(TO BE DONE)
1/ In the video transcript, rewrite the part from "Performance tuning toughies." to "about 30 seconds.", changing "query plan" to "execution plan".
2/ Which actions does the video transcript offer as ways to contribute instead of paying for a membership?

(TEXT EXTRACT)

And the reason why we’re going to do that is because I have a few videos about joins with or clauses in them, and some of the pain they cause, and some different ways of approaching them. But this one’s a little bit different, because in this one, rather than doing this sort of, what I would consider the Darling Data standard rewrite, where I do a union all of things and work off that rather than working off of, and really doing anything else, it’s pretty much just that. We’re going to look at things in a slightly different way.

The slightly different way is going to assume that we have pretty good indexes in place, because without them, using what we’re going to use in this video is going to be pretty fruitless. But before we do that, as usual, if you like this video, if you like this channel, or this video, or whatever enough to start a membership, you can do that for the low, low cost of $4 a month. Absent $4 a month, you can contribute other parts of your body and soul and mind by liking, commenting, and subscribing. All very noble things to do.

If you need help with SQL Server in any of these ways, or I don’t know, maybe any other way, just don’t call me about like a problem with replication. My rates are reasonable. If you would like some high quality, low cost SQL Server training that can take you from your obvious beginner level to your next intermediate level, and then to expert level and beyond, you can get all 24 or so hours of mine for about $150 for your entire life. Or until I stop paying the bills, because no one gets a membership to the channel. We’ll see what happens.

But I’m kidding. It’s prepaid for like a decade or something. And in 10 years, if you still haven’t watched them, I’m not the one who’s messing up there. That’s you. So, yeah, there’s that.

And of course, this November 4th and 5th, I will be at Past Data Summit with the amazing Kendra Little. And we will be tag teaming two days of performance tuning. What’s a good T word? I don’t have one off the top of my head.

Performance tuning toughies. That didn’t go well. And of course, if there is an event near you where you would like to see me live and in person, tell me what it is so that I can submit to it.

Because if they choose me to do a pre-con, I will probably show up relatively sober. With that out of the way, let’s begin our voyage into performance tuning these ridiculous queries. Now, the reason why I care about this stuff is because these queries are notoriously slow on their own.

This is a join with an OR clause where I have no hints in this query. And SQL Server will every single time naturally choose the most god-awful query plan. And I’m going to break this down a little bit, but not this one, because this one only runs for about 30 seconds.

So, like, depending on the size of the tables, like, this is joining users to posts. The users table is fairly small. So nothing too, too awful happens here.

(DATA BLOCK)
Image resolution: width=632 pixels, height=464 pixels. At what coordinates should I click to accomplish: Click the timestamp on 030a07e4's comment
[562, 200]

(TASK SOLUTIONS)
1/
Performance tuning toughies. That didn’t go well. And of course, if there is an event near you where you would like to see me live and in person, tell me what it is so that I can submit to it.

Because if they choose me to do a pre-con, I will probably show up relatively sober. With that out of the way, let’s begin our voyage into performance tuning these ridiculous queries. Now, the reason why I care about this stuff is because these queries are notoriously slow on their own.

This is a join with an OR clause where I have no hints in this query. And SQL Server will every single time naturally choose the most god-awful execution plan. And I’m going to break this down a little bit, but not this one, because this one only runs for about 30 seconds.

2/ Liking, commenting, and subscribing.